Amano has been engaged in research on the blue LED with his mentor, Isamu Akasaki, professor at Meijo University and distinguished professor at Nagoya University. The two dreamed about creating a display with the blue LED taking the place of the Braun tube, and as a result changing the world in anticipation of times when computers would be in more homes. To produce compound semiconductor crystals, Akasaki applied metal-organic vapor phase epitaxy (MOVPE) to GaN, a method which allowed a high growth rate and the ability to easily enlarge devices. These were significant steps towards commercialization.
In 1993, Shuji Nakamura — now professor at the University of California Santa Barbara — and his research group at the time succeeded in commercializing the world's first p-n junction blue LED, and applying this to smart phones had a drastic impact on systems and people's lifestyles. Currently, a number of companies are developing complete full-color LED displays. It is predicted that these new LED displays will increase the energy efficiency of smart phones some twentyfold. Amano believes that the accomplishment of full-color LED displays is one of the main goals in LED research and development.
Today, Amano is working on solving Japan's low rate of energy self-sufficiency. Japan imports roughly 94 percent of its energy. Hoping to contribute to the creation of the super smart society1 included in the Basic Science and Technology Plan set forth by the Cabinet Office of Japan in 2016, Amano is focusing on material development. For example, applying GaN to power devices and transistors instead of the currently applied silicon can reduce energy consumption by 9.8 percent. In combination with the LED, it is estimated that energy consumption can be reduced by 16 to 17 percent. Amano expects GaN-based materials to play an important role in establishing Society 5.0.
What did you think of Professor Amano's lecture?

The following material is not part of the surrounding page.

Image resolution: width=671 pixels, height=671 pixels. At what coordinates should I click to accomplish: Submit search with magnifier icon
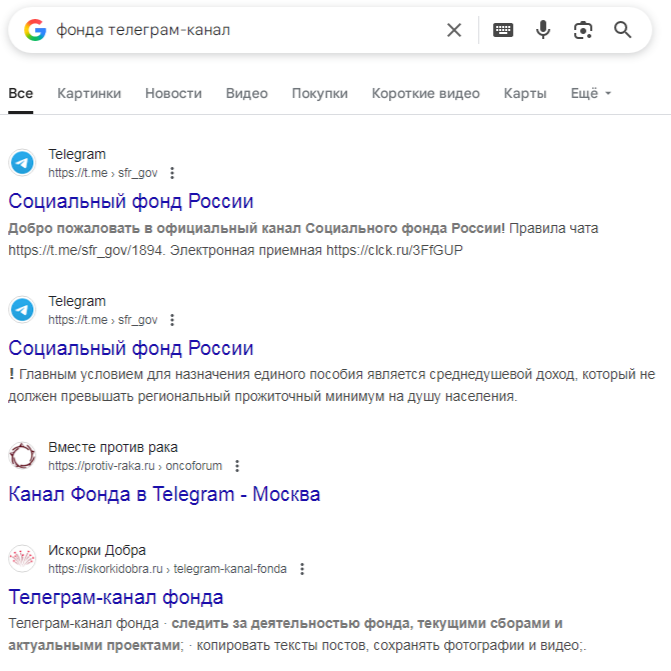pos(623,30)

Assistant Professor, Institute of Innovative Research conducting research at the Laboratory for Future Interdisciplinary Research of Science and Technology (FIRST)
"Professor Amano spoke about receiving the Nobel Prize and his latest research findings. He highlighted the importance of having "an internal compass" to advance research and the need to keep up with changes in society on the road to commercialization. I recalled the high level of creativity possessed by researchers in the United States, and realized that I should be more conscious of the various experiences I have accumulated as a researcher. In addition to social contributions, I became acutely aware of how important it is for young researchers immersed in their work to broaden their knowledge by connecting with researchers through collaborations involving academia, industry, and government."

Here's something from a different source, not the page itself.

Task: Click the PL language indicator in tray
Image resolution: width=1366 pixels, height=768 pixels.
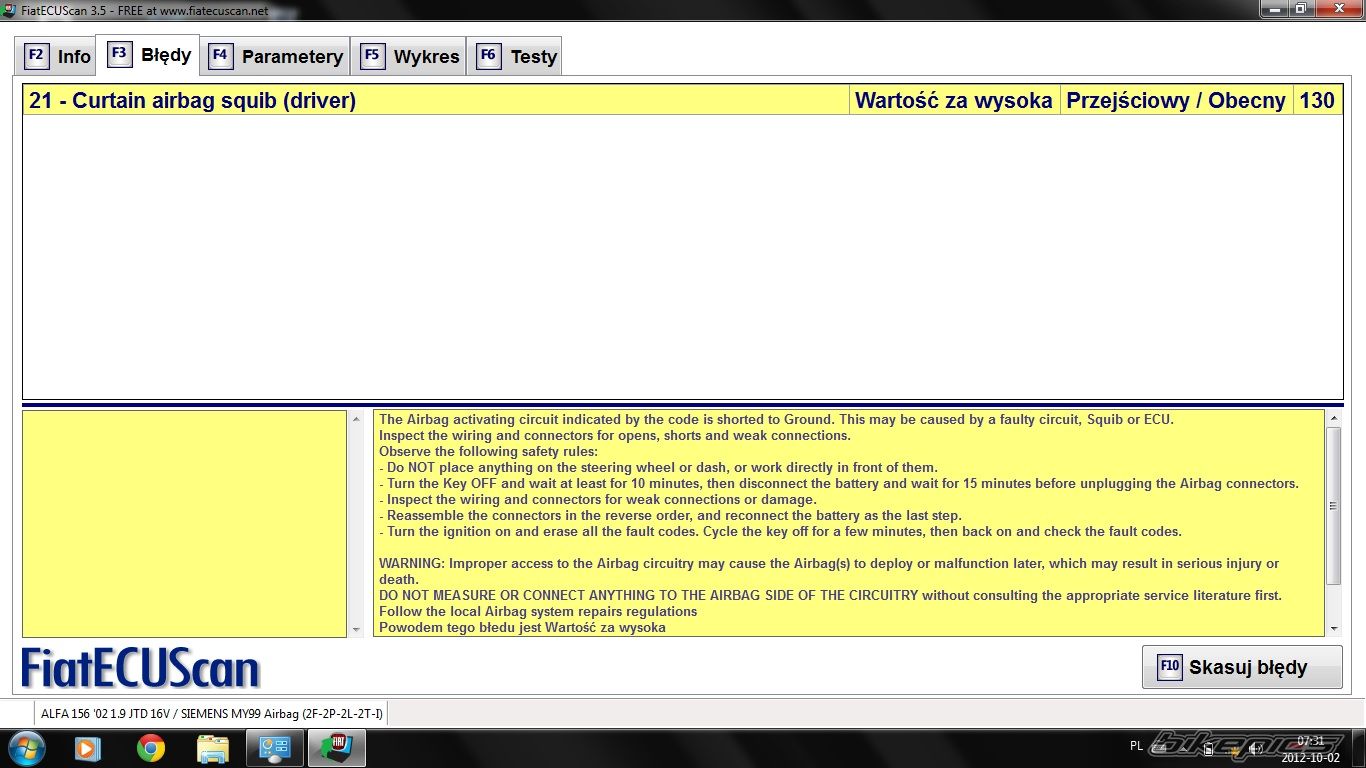Action: point(1136,746)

Hosono spoke about his approaches to element strategy. He explained his wide range experiences in materials development, guiding the students and young researchers in the audience towards broader horizons in their research.
Element strategy was born at the JST Hakone Workshop held in April 2004. Researchers use the term "elements" or "materials," but the real focus is actually on "functions." Hosono believes that element strategy is all about breaking out of the mold of conventional ideas, something he has done in the development of a number of materials, including IGZO2.
When Hosono talks about element strategy, ammonia synthesis utilizing an electride,12CaO･7Al2O3(C12A7), as a catalyst for ruthenium particles is an essential topic. A century after the Haber-Bosch process was developed in 1910, it is essential to have a process available that meets on-site production needs rather than the large equipment required by the Haber-Bosch process. To make this possible, simple degradation of molecular nitrogen was the key. Working in cooperation with Michikazu Hara, professor at Tokyo Tech's IIR, Hosono focused on the concept of injecting electrons into molecular nitrogen adsorbed onto ruthenium from the electride C12A7. In 2012, they succeeded in obtaining catalytic activity for ammonia synthesis at 350 degrees Celsius which was one order higher than that of the existing ruthenium one. Hosono believes that it is possible to synthesize ammonia under milder conditions in the future.
After his research on IGZO, an oxide semiconductor, Hosono worked on magnetic semiconductors. In 2006, he discovered a superconductor whose main component was iron. With a low transition temperature of 6 K, the discovery was something that conventional wisdom at the time did not understand. However, in 2008, the addition of fluorine increased the transition temperature to 26 K, prompting other researchers around the world to start research on iron-based superconductors. It was suddenly understood that these superconductors were characterized by their strength against magnetic fields, and research and development progressed.
Hosono also utilized materials informatics3 to search for substances that could exhibit a red luminescence without using rare elements, and it was Professor Fumiyasu Oba and Associate Professor Hidenori Hiramatsu at Tokyo Tech's Materials Research Center for Element Strategy that succeeded in achieving this in a new nitride semiconductor. This achievement verified that materials informatics based on cutting-edge computational sciences accelerates material research. Hosono is confident that this new method is extremely useful for materials development.
The professor ended his lecture with some advice for participants: "To develop new materials that can take the world by storm, young researchers in particular need to broaden their perspectives, and avoid focusing on materials only. If you keep trying without giving up, you will see light at the end of the tunnel."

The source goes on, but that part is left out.